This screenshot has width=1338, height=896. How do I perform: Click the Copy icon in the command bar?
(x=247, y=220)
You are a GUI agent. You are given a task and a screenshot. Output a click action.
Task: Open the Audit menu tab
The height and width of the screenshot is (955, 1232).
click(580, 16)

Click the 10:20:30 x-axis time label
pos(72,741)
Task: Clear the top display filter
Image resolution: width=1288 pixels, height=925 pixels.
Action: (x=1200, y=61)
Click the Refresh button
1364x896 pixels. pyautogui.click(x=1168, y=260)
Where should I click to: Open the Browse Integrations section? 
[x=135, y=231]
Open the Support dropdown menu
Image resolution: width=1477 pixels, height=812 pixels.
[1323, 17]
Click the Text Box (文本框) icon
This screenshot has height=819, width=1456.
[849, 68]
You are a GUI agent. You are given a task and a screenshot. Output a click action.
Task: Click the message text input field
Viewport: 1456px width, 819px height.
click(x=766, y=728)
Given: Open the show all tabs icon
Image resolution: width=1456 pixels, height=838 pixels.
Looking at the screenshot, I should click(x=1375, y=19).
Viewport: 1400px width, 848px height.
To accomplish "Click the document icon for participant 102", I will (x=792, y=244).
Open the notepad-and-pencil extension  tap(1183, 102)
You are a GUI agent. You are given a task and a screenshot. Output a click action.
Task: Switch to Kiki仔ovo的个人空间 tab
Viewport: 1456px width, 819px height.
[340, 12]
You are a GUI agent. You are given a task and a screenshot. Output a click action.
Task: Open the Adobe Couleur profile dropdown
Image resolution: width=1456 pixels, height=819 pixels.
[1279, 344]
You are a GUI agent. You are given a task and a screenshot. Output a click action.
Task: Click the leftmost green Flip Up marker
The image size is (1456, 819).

_Action item:_ Exactly repeat the lines from the line that contains "Viewport: 1400px width, 848px height." to the end of the entries, both included, and leave out all other lines.

_Reply:_
Viewport: 1400px width, 848px height.
To accomplish "Click the document icon for participant 102", I will (x=792, y=244).
Open the notepad-and-pencil extension  tap(1183, 102)
You are a GUI agent. You are given a task and a screenshot. Output a click action.
Task: Switch to Kiki仔ovo的个人空间 tab
Viewport: 1456px width, 819px height.
[340, 12]
You are a GUI agent. You are given a task and a screenshot. Output a click action.
Task: Open the Adobe Couleur profile dropdown
Image resolution: width=1456 pixels, height=819 pixels.
[1279, 344]
You are a GUI agent. You are given a task and a screenshot. Output a click action.
Task: Click the leftmost green Flip Up marker
The image size is (1456, 819).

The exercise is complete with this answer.